Saturday, February 21, 2015

MOVIE REVIEW: "Bill and Ted's Bogus Journey" (1991)

Hey! I didn't need to add the tagline!


With the unprecedented commercial success of Excellent Adventure, a sequel was a most certain result.

SUMMARY

As we've established, Bill and Ted's music prevented the end of the world and ushered in the ongoing age of peace and prosperity that Barack Obama failed to achieve. Unfortunately, 0.00047% of 27th century Earth isn't happy with paradise; one Chuck De Nomolos (Joss Ackland) wants to set himself up as dictator by sending two robotic duplicates of the Wyld Stallyns (henceforth dubbed the Evil Robot Stallyns, or ERS) back in time to kill the real ones.

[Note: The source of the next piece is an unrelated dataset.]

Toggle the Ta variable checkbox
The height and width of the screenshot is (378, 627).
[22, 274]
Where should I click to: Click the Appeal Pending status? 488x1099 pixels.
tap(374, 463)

In 1991, Bill, Ted, Joanna, and Elizabeth are trying to enter the local Battle of the Bands... but while the princesses improved their music skills since the end of EA, Bill and Ted suck just as much as before. Miss Woodrow (Pam Grier), who is in charge of the BotB, ultimately relents and gives the Stallyns the very last slot.

A lot has happened since the History Report To End All History Reports: Bill and Ted have moved out and share an apartment and Missy-Mom has divorced Mr. Preston and married Captain Logan (her ex did not take it well).

"I can't believe Missy divorced your Dad... and married mine."

We meet the infamous Colonel Oats (Chelcie Ross), who only got mentioned briefly in EA. The Stallyns clearly fear him.

After the party, Bill and Ted pop the question to their respective lovers (ten feet away from each couple, in fact). All is not well, though: the ERS land in San Dimas to hunt down their carbon-based counterparts.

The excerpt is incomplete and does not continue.